Scot Send private email
Sunday, September 19, 2004
>> I would suggest reading Spin Selling.  What you need to do is learn how to pitch to a specific market, which will include learning how to communicate the specific value you can offer.

Exactly the sort of feedback I was looking for. Thanks.
Multifaceted Send private email
Sunday, September 19, 2004

A couple of points from someone who's been down this road.
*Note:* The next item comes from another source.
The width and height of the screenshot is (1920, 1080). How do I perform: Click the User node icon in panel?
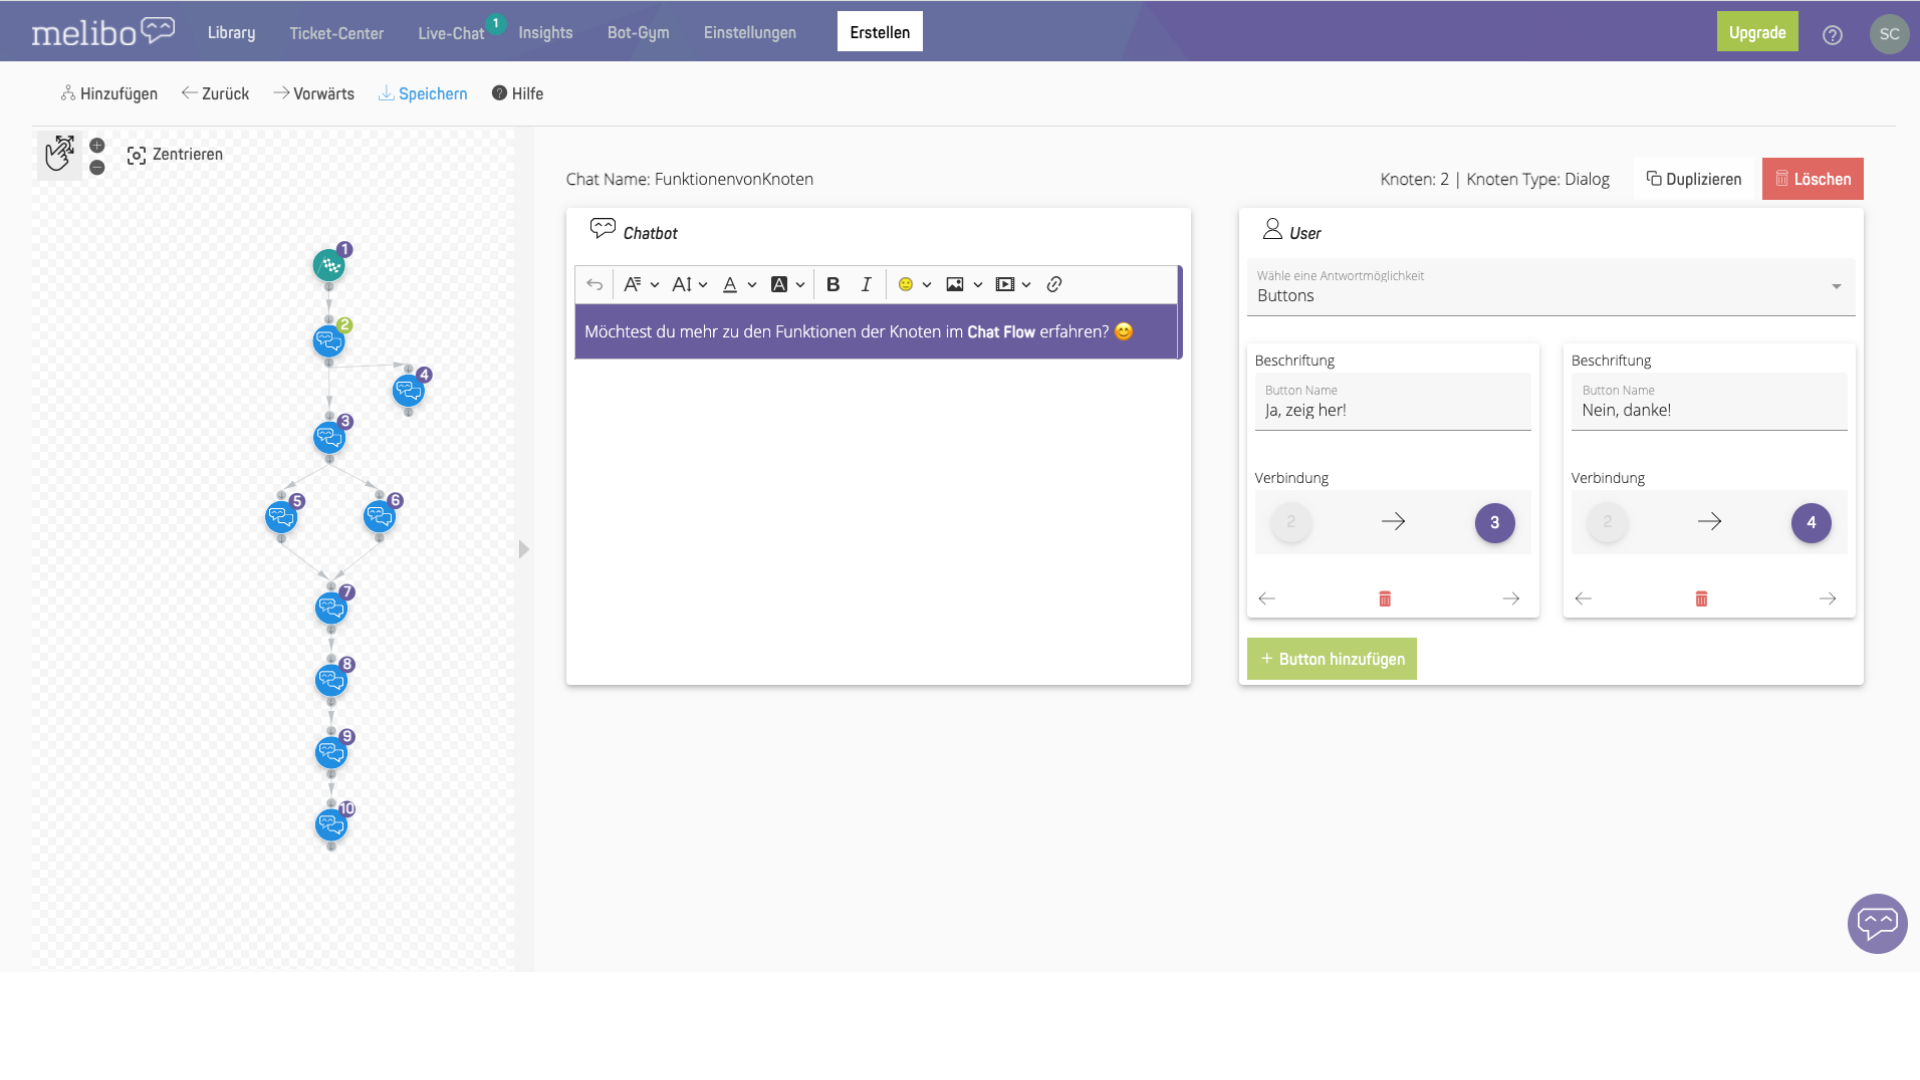1270,229
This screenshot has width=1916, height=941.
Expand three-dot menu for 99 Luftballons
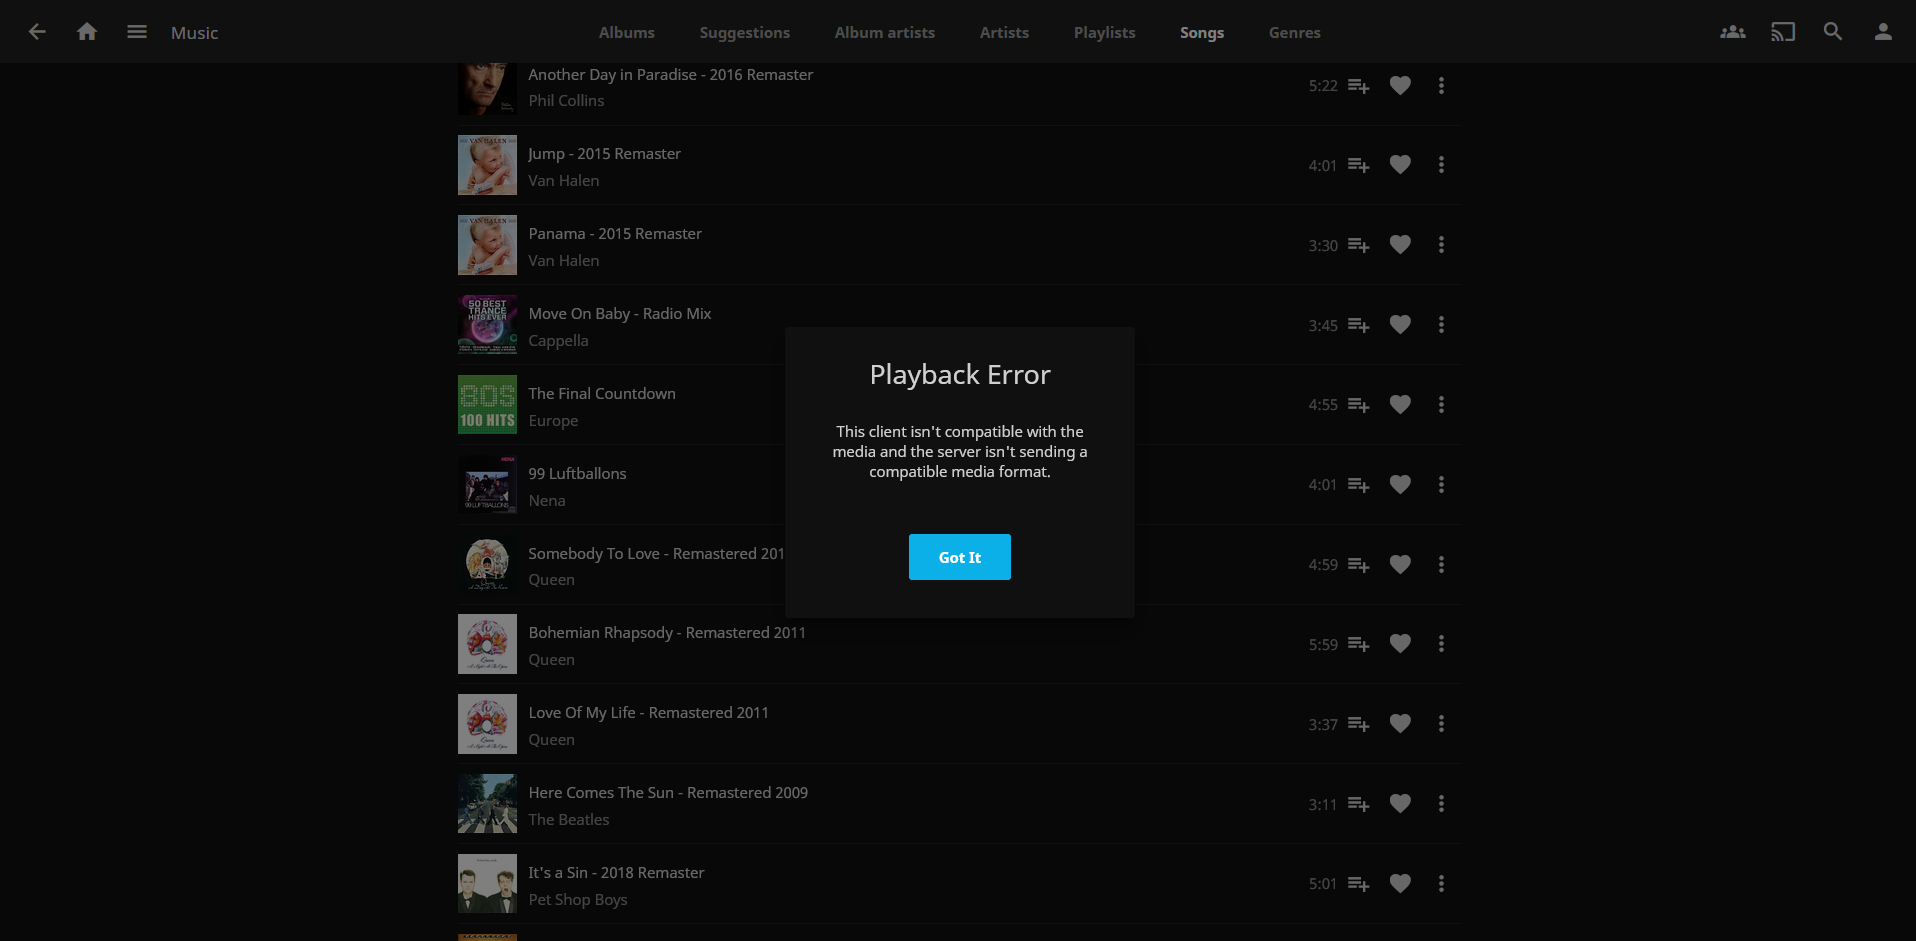click(1441, 485)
1. I agree with you that small businesses can make miserly, cranky clients. Most times, they've been burned before.
2. I've done about 200 software applications in 20 years and NOT ONCE did I ever walk through the IT front door. I've always had good success with managers who can't get what they need from IT departments. Now admittedly, what I sell (database/spreadsheet/office-based apps) fits that market, but keep in mind what you need to do is focus on not just a market, (small corps pay their bills fast!), but within that market, a market.
3. An idea: there are a whole lot of small companies that would love to do the "high powered intranet thing" but can't because their 2 person IT department is barely keeping their AS400's alive. Put together a package deal of stuff (forums, workflow, vacation requests) and sell it as a service package to these people. Or do the same thing, with the internet. In either case find some small, but successful web site designers who do the art thing, but not the plumbing thing and cross trade clients.
4. Lastly, to be blunt, lose the anger. It does not serve you.

Bob Walsh Send private email
Monday, September 20, 2004
No. Firstly lose the anger. Unless that goes away the other things will not follow.
old_timer Send private email
Monday, September 20, 2004
I think that you may be asking the wrong question.

I think you will not benefit from identifying a target customer base at this point, as you have so many interests.  You can't know what you'll enjoy doing.

I suggest that you approach potential customers, ask what problems they're having, and offer a solution.  Pick an area that seems interesting and find customers (or choose from people you know who could be customers).